Process variation affects processor pipelines by making some stages slower and others faster, therefore exacerbating pipeline unbalance. This reduces the frequency attainable by the pipeline. To improve performance, we propose ReCycle, an architectural framework that comprehensively applies cycle time stealing to the pipeline - transferring the time slack of the faster stages to the slow ones by skewing clock arrival times to latching elements after fabrication. As a result, the pipeline can be clocked with a period close to the average stage delay rather than the longest one. In addition, ReCycle's frequency gains are enhanced with Donor stages, which are empty stages added to "donate" slack to the slow stages, and Forward Body Biasing (FBB).
For a 17FO4 pipeline at 45nm, ReCycle combined with Donor stages and FBB improves performance by 9%, on average, reclaiming 90% of the performance losses due to variation.

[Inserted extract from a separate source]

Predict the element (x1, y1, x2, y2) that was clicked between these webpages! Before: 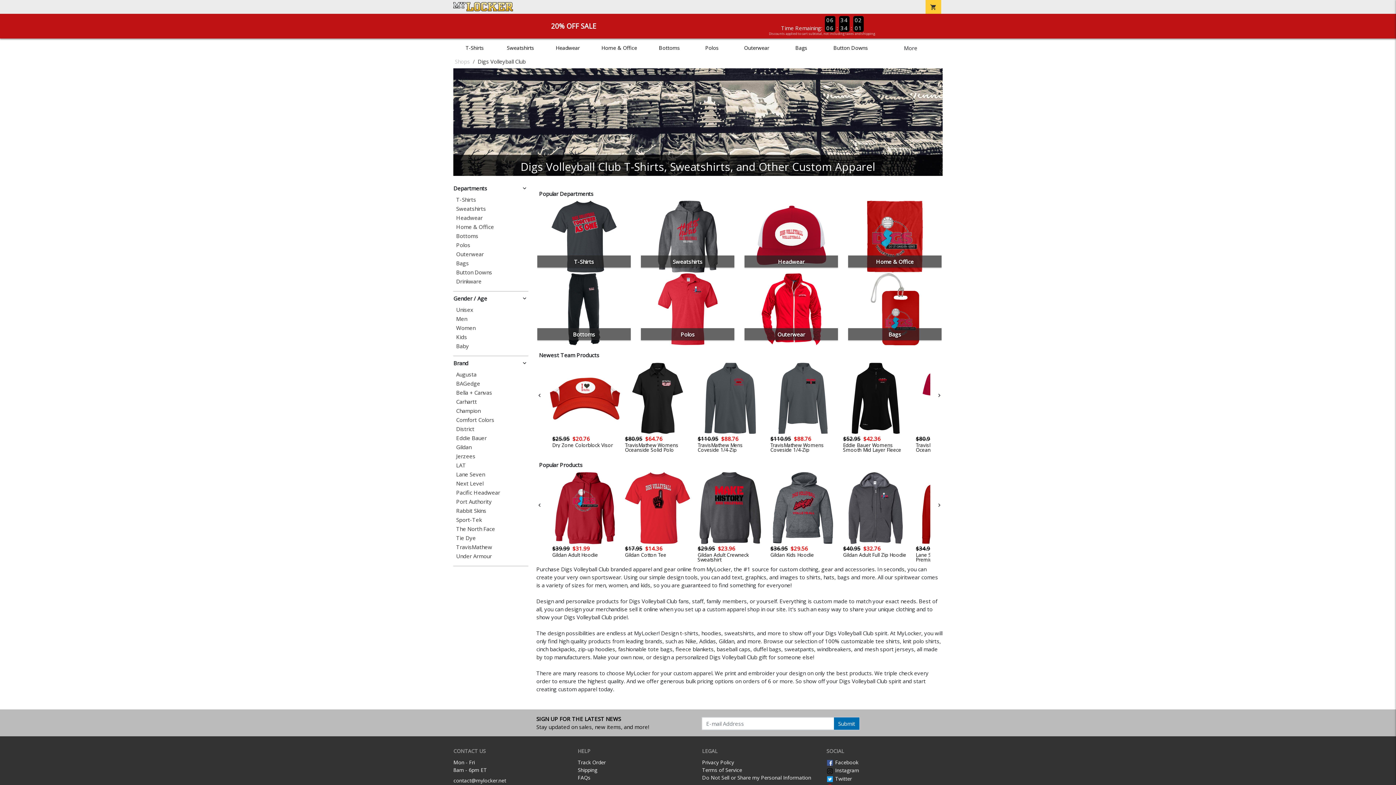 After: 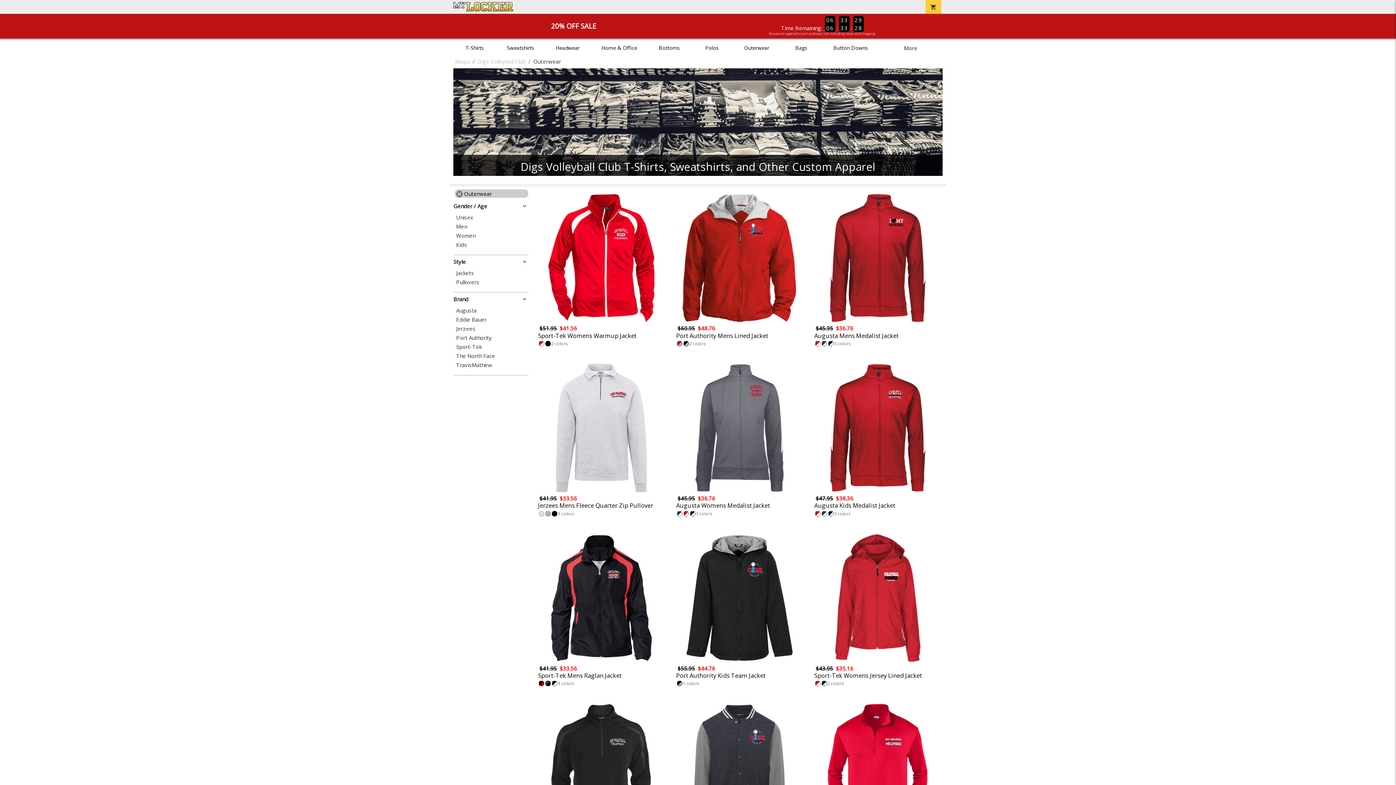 Action: bbox: (741, 44, 772, 51) label: OuterwearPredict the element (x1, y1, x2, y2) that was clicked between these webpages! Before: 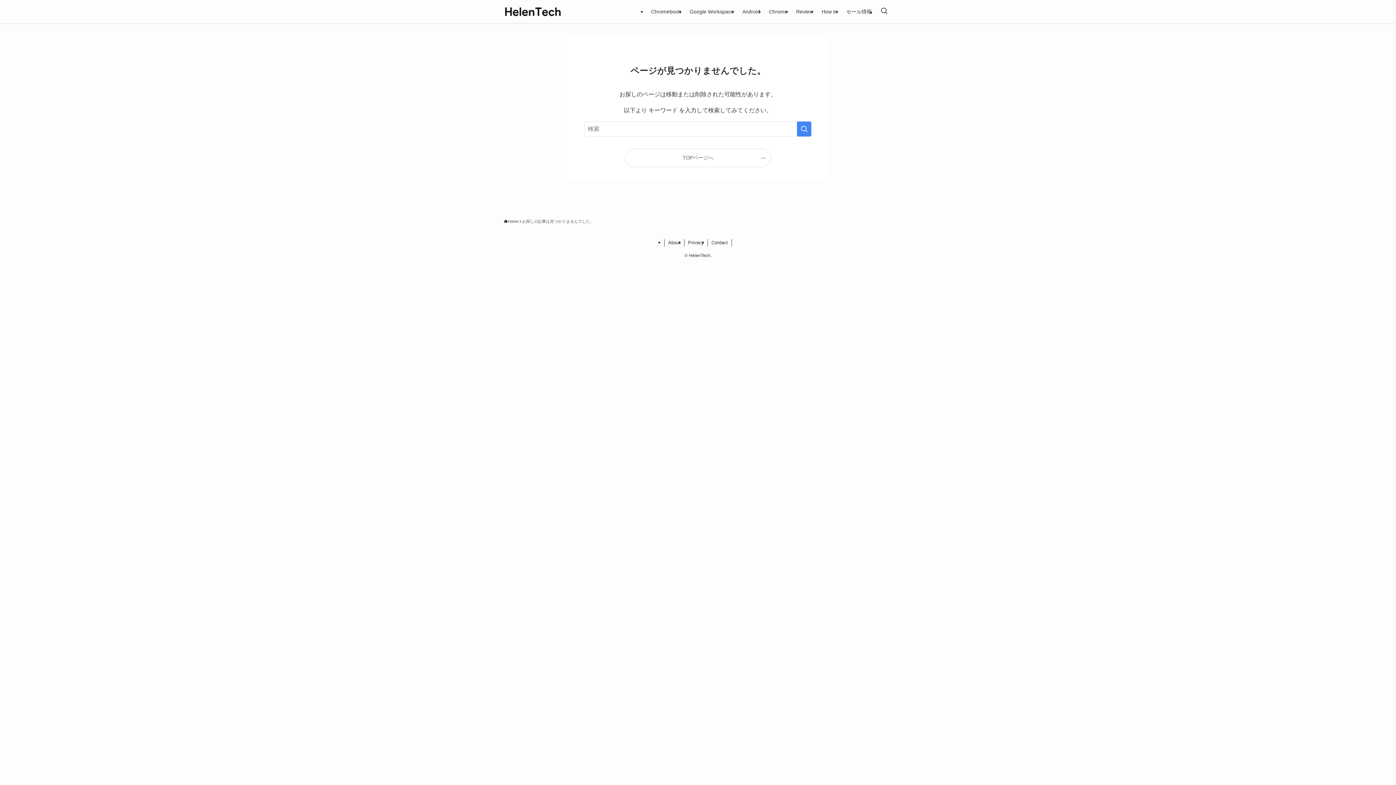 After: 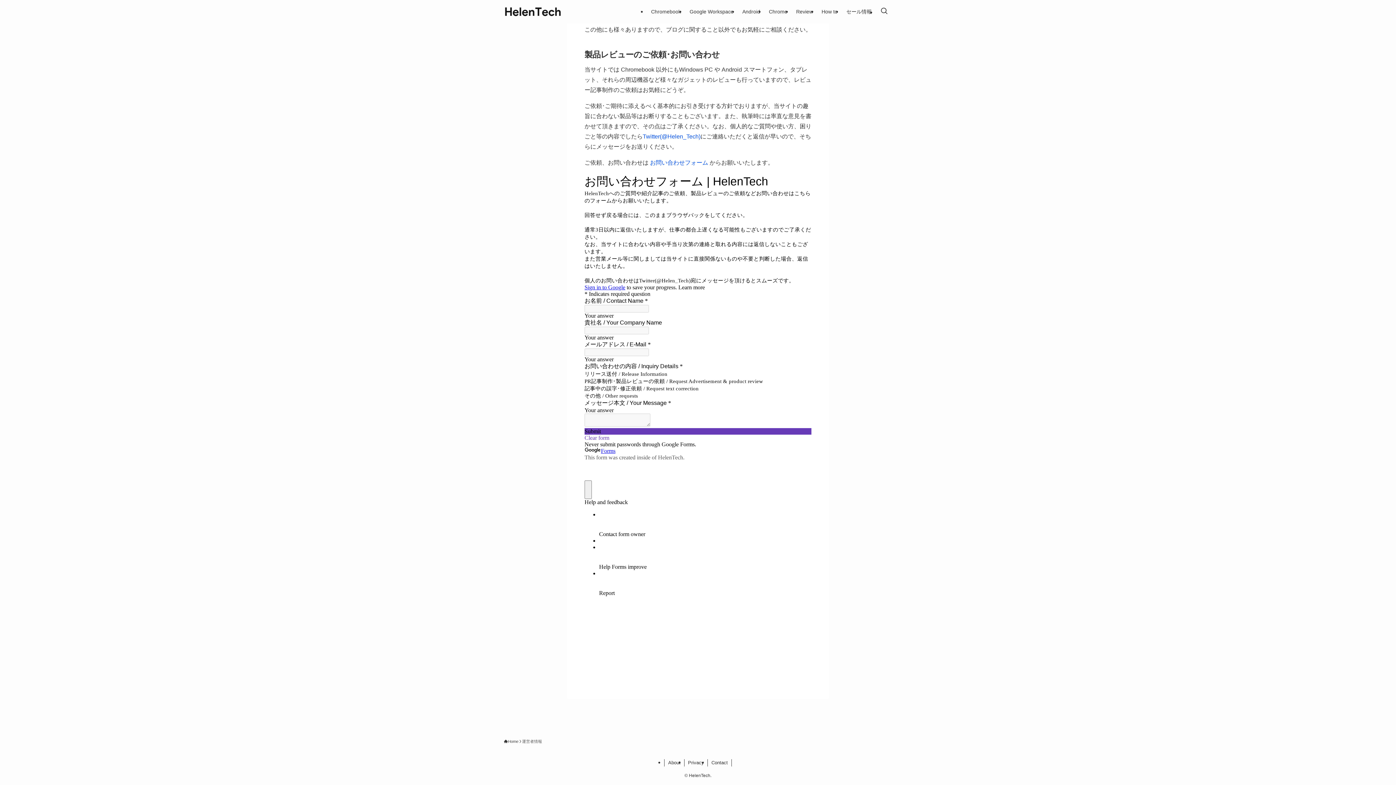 Action: bbox: (708, 239, 731, 246) label: ContactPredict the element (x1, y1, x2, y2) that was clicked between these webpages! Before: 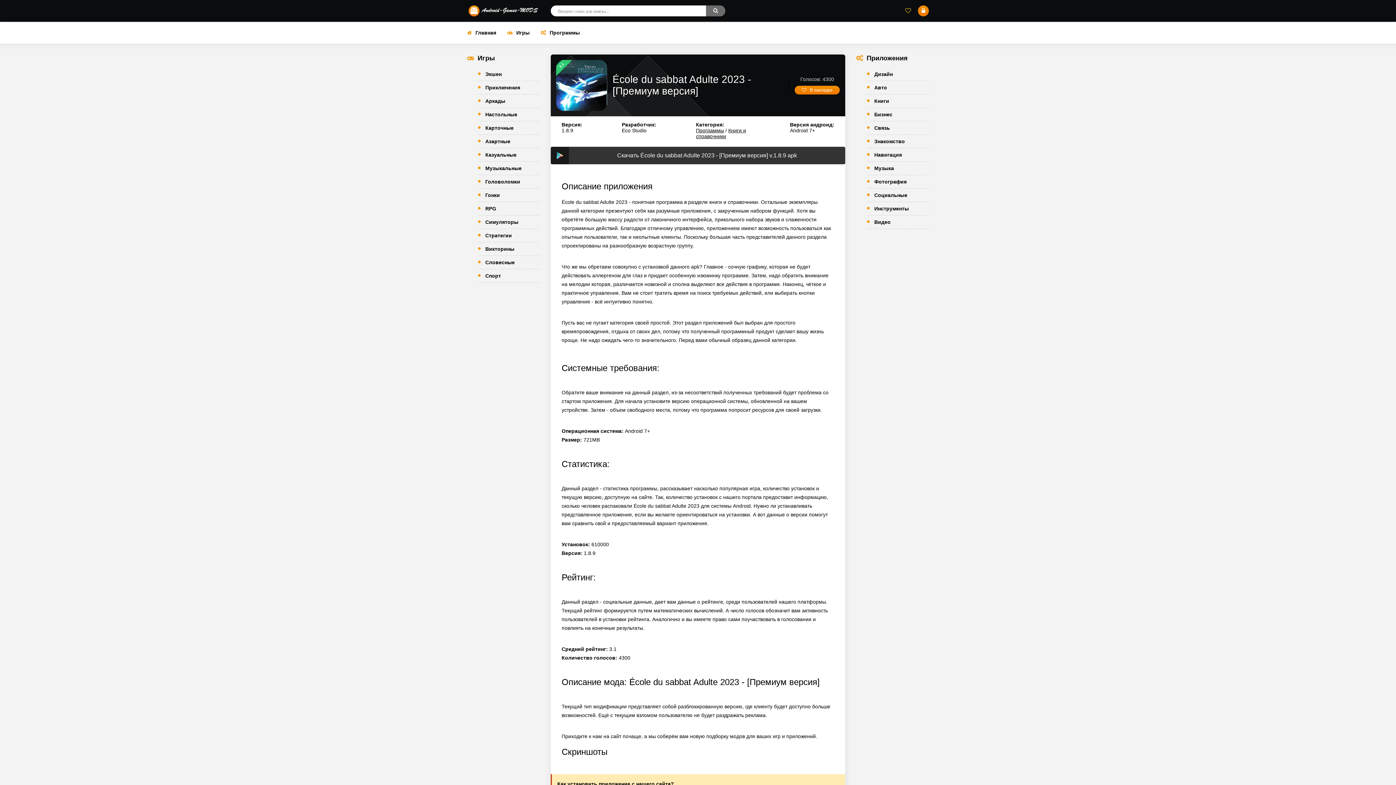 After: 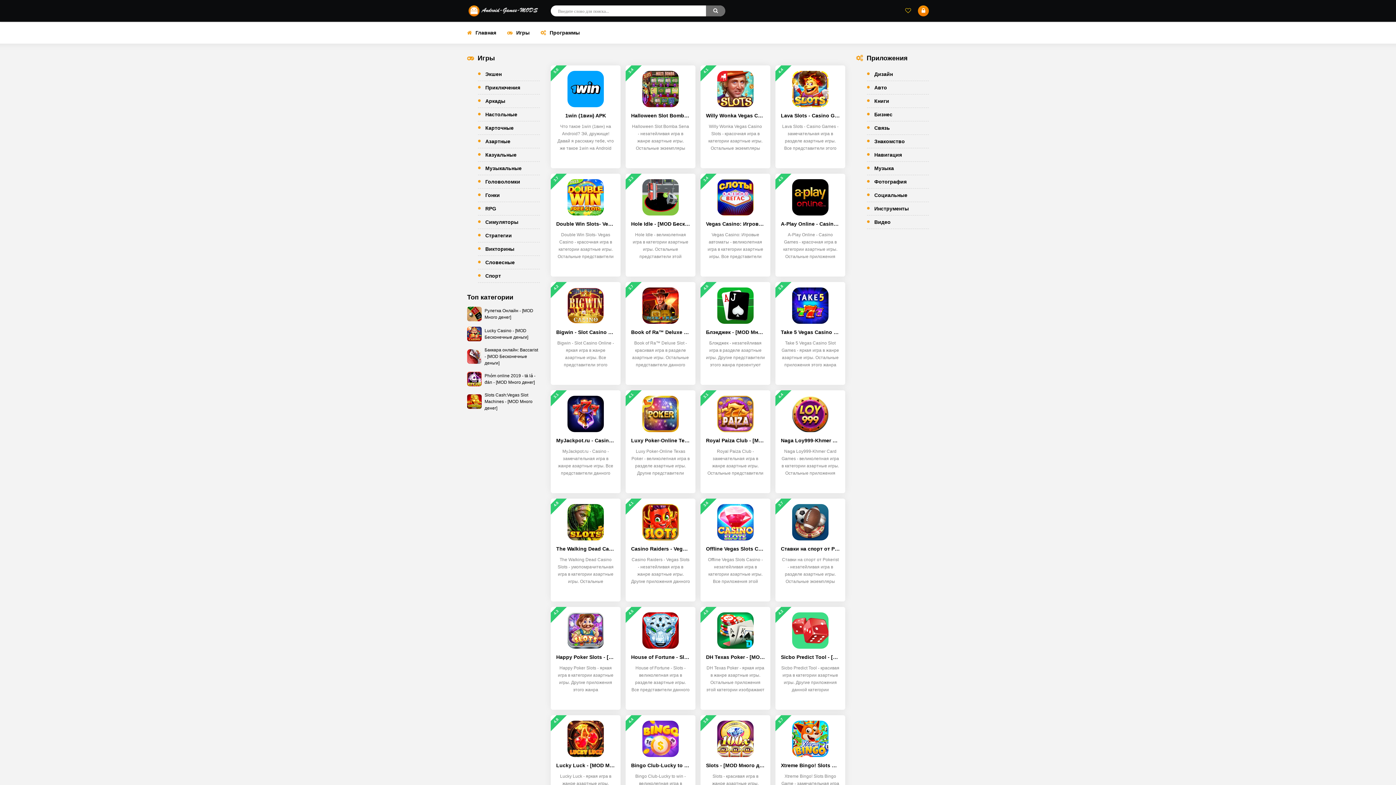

In addition to spatial variation, processors progressively age during their useful lifetime due to normal workload activity. Such aging results in gradually slower circuits. Anticipating this fact, designers add timing guardbands to processors, so that they last for a number of years. As a result, aging has important design and cost implications.
To address this problem, we show how to hide the effects of aging and slow it down. Our framework is called Facelift. It hides aging through aging-driven application scheduling. It slows down aging by applying voltage changes at key times - it uses a non-linear optimization algorithm to carefully balance the impact on the aging rate and on the critical path delays. Moreover, it can gainfully configure the chip for a short lifetime. We can take a multicore with a 7-year lifetime and, by hiding and slowing down aging, enable it to cycle, on average, at a 14 - 15% higher frequency. Alternatively, we can design a multicore for a 5 to 7-month lifetime and use it for 7 years.